PROBLEM STATEMENT: Repeat every line of the rows below word for word, leaving out the pictures.

-- Begin INFORMATION GIVEN --

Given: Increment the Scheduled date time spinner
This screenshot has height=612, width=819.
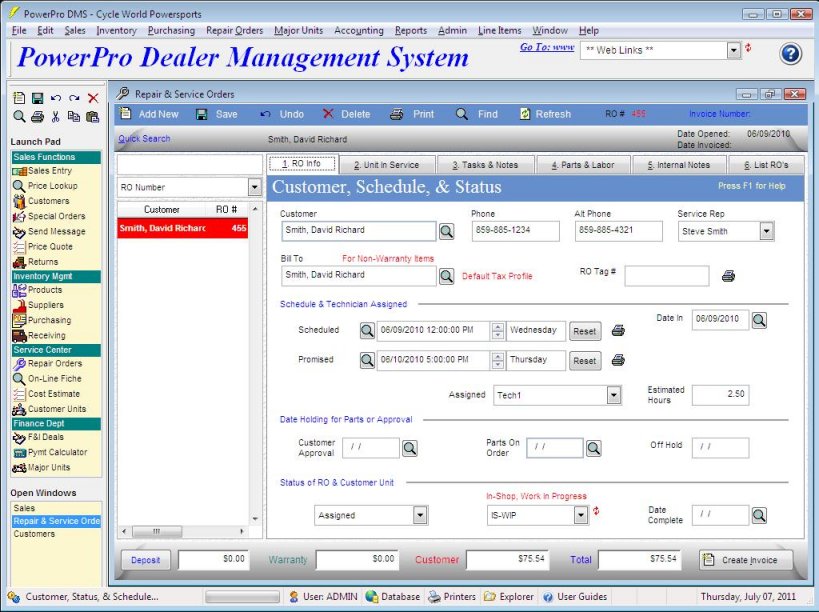Looking at the screenshot, I should (498, 326).

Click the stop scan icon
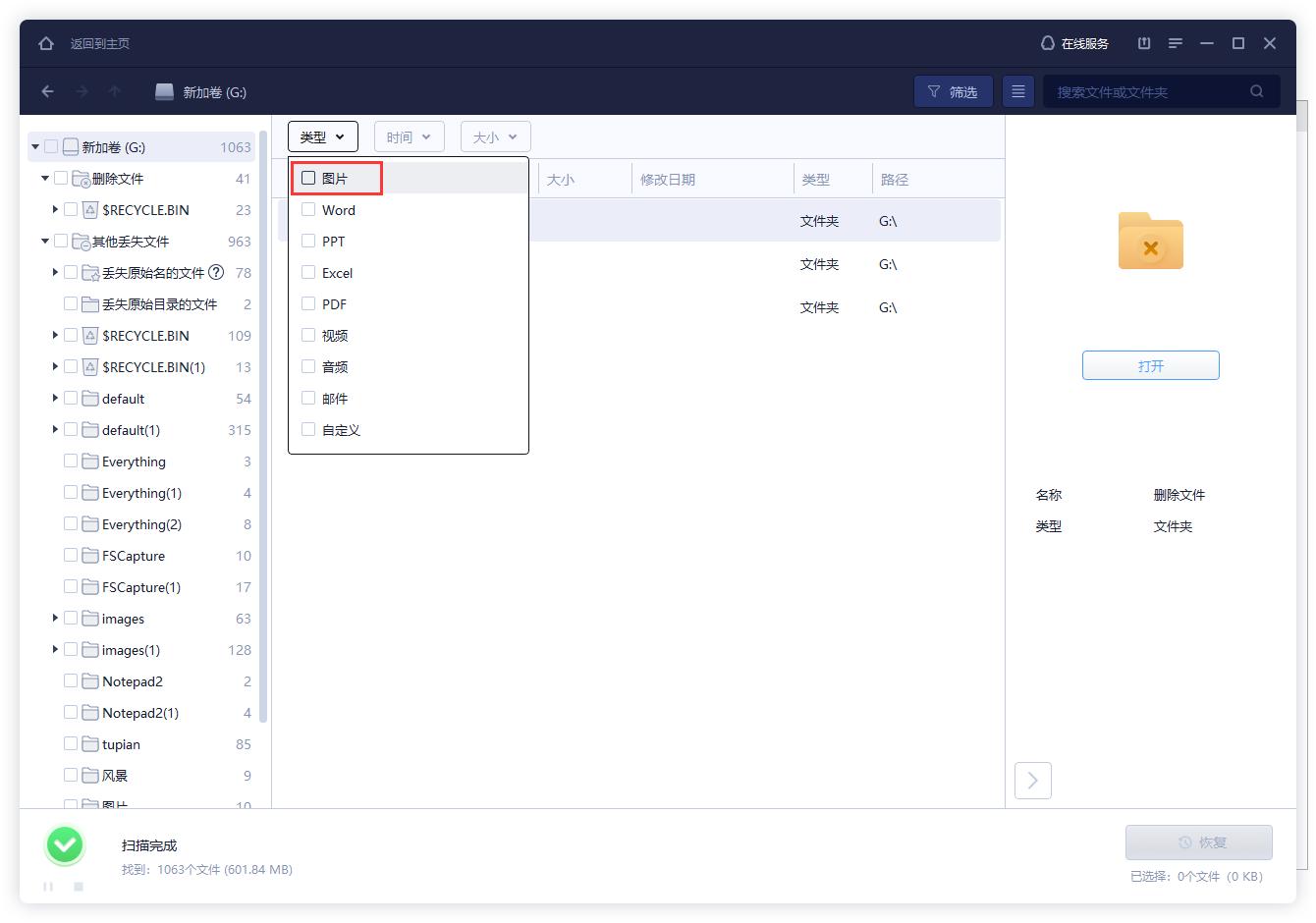tap(77, 887)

-- End INFORMATION GIVEN --

RIGHT ANSWER:
Given: Increment the Scheduled date time spinner
This screenshot has height=612, width=819.
Looking at the screenshot, I should (498, 326).

Click the stop scan icon
tap(77, 887)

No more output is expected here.